Have students consider the relationship between the growth of the pattern in this model and plant growth. Ask the following questions:

  1. Are there any similarities between this model and the growth of a tree? If so, what are they? If not, what are the differences?
  2. What is the probability that a tree's growth will occur on the end of a branch? What is the probability that it will occur on the trunk, or on the side of a branch? Is the probability higher for one place than the other? Why?
  3. What is the probability that a particle in this model will stick to a particle at the end of a "branch"? What is the probability that it will land on side of a "branch" or closer to the initial source particle? Explain.
  4. What is the likelihood that a particle will land on the initial source particle at the beginning of the simulation as opposed to near the end of the simulation, when more particles have attached to the initial source particle? When is the probability higher? Why?
  5. 5) Does the growth pattern of the particles look at all similar to the growth pattern of a tree's branches? Why does this take place? How does it relate to the probabilities we just talked about?

Related Models

Precipitate Model

This model simulates a precipitate reaction of molecules in a solution.
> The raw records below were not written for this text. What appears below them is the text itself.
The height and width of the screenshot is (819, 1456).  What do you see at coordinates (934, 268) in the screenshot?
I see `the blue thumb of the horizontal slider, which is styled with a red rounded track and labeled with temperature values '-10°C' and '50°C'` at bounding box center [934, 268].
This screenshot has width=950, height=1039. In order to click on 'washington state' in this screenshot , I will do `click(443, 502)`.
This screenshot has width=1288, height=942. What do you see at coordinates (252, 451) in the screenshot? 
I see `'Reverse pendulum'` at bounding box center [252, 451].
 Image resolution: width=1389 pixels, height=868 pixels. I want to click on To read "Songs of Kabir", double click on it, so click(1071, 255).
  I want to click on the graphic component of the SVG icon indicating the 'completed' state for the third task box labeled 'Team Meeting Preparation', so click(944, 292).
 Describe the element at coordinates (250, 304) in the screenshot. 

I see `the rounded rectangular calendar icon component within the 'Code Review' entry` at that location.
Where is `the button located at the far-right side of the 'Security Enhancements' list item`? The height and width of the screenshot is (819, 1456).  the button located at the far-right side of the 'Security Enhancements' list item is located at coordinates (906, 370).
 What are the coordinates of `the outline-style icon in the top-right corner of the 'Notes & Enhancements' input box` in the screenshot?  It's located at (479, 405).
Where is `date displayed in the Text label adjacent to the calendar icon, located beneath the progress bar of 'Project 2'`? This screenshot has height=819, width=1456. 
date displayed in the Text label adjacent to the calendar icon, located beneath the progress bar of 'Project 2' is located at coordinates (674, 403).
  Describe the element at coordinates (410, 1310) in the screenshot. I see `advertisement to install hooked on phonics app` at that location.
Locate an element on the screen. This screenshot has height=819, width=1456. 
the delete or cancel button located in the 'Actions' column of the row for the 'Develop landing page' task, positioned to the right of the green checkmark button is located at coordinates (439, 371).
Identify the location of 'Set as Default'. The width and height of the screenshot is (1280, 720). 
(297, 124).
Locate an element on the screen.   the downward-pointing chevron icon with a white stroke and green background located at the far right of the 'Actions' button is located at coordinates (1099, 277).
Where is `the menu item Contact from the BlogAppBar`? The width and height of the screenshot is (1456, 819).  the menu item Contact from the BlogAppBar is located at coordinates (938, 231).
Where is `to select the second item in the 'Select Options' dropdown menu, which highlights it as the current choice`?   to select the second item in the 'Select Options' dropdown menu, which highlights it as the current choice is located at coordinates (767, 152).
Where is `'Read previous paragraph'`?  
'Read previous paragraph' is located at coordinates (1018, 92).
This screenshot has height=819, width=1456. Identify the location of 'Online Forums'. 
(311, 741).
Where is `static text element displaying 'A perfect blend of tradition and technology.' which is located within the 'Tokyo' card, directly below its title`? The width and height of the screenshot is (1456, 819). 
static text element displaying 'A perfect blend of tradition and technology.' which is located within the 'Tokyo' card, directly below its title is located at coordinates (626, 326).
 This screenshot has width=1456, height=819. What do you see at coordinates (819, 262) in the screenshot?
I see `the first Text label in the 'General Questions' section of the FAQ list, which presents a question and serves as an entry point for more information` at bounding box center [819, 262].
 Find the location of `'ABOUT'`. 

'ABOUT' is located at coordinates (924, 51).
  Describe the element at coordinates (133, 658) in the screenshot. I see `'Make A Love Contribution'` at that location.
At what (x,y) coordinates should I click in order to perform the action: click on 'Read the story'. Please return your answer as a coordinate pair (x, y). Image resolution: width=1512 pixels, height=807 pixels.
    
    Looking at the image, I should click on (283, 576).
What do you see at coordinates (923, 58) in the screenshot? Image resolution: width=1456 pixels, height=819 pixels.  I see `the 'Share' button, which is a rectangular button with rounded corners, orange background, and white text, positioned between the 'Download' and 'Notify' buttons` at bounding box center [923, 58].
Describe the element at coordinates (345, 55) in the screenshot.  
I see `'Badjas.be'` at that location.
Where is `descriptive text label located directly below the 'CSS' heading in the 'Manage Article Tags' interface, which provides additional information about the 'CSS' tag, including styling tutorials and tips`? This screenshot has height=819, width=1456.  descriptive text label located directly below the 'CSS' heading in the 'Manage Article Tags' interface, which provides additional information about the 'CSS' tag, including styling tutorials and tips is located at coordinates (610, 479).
Students should discuss how the relationship of the particles in this model is functionally similar to the relationship of the particles in the Diffusion Limited Aggregation model.

Disease Model

This model allows the user to model a population of people susceptible to a disease, infected with the disease, and recovered from the disease. Students should compare and contrast the application of diffusion in both models.

Multi-Function Data Flyer

This model allows the user to step through the process of building the Sierpinski's Triangle. Students should discuss the fractal elements in the Diffusion Limited Aggregation model.